Quella scuola puzzava di ricchezza lontano dieci chilometri, si disse Grantaire. Di certo al collegio Valjean non si arrivava per caso: ci volevano selezioni piuttosto dure e un sostanzioso conto in banca. Per la centesima volta quella mattina si chiese cosa diavolo ci facesse lui lì. Non era ricco e nemmeno troppo intelligente, quindi i suoi zii dovevano avere davvero un buon aggancio lì dentro per riuscire a fare ammettere un disadattato come lui in uno dei cinque migliori collegi di Francia.

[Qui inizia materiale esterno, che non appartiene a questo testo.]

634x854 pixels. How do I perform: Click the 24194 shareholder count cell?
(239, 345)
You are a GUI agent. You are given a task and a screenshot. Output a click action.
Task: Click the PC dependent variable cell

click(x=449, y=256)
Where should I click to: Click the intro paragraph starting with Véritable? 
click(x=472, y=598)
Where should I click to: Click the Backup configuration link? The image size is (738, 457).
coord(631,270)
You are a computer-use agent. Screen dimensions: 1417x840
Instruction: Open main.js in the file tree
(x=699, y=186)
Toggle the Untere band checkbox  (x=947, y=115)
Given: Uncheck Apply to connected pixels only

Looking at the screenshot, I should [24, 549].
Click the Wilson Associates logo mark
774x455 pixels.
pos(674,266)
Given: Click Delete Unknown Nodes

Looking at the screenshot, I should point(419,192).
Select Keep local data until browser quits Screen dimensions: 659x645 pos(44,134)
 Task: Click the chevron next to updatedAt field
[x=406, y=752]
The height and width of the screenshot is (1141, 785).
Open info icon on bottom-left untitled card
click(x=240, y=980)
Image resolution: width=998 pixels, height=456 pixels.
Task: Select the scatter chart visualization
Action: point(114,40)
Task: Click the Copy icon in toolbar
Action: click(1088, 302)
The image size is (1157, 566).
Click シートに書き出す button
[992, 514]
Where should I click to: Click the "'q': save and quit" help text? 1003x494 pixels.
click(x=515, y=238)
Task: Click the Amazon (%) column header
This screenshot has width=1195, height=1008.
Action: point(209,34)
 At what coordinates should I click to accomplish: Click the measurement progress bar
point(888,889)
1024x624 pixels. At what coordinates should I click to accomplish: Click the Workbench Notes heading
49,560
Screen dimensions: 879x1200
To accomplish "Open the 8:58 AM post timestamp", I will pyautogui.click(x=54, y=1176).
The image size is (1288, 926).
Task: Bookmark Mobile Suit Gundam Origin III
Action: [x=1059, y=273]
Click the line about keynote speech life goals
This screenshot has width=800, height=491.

“Signor Grantaire, il preside Valjean è pronto a riceverla”, gli comunicò la procace segretaria cercando invano di non fissare i suoi bicipiti coperti di tatuaggi. Un sorriso sarcastico affiorò sulle labbra del ragazzo: Eponine aveva ragione, il suo aspetto faceva sempre un certo effetto alle donne.
L’ufficio del direttore sembrava provenire da un altro secolo –diciannovesimo a giudicare dallo stile dei mobili e dei quadri- pieno com’era di legno, velluto e libri antichi. Grantaire aspirò a pieni polmoni quel sottile odore di carta antica e affumicato. Forse la sua permanenza al Valjean non sarebbe stata così terribile come temeva.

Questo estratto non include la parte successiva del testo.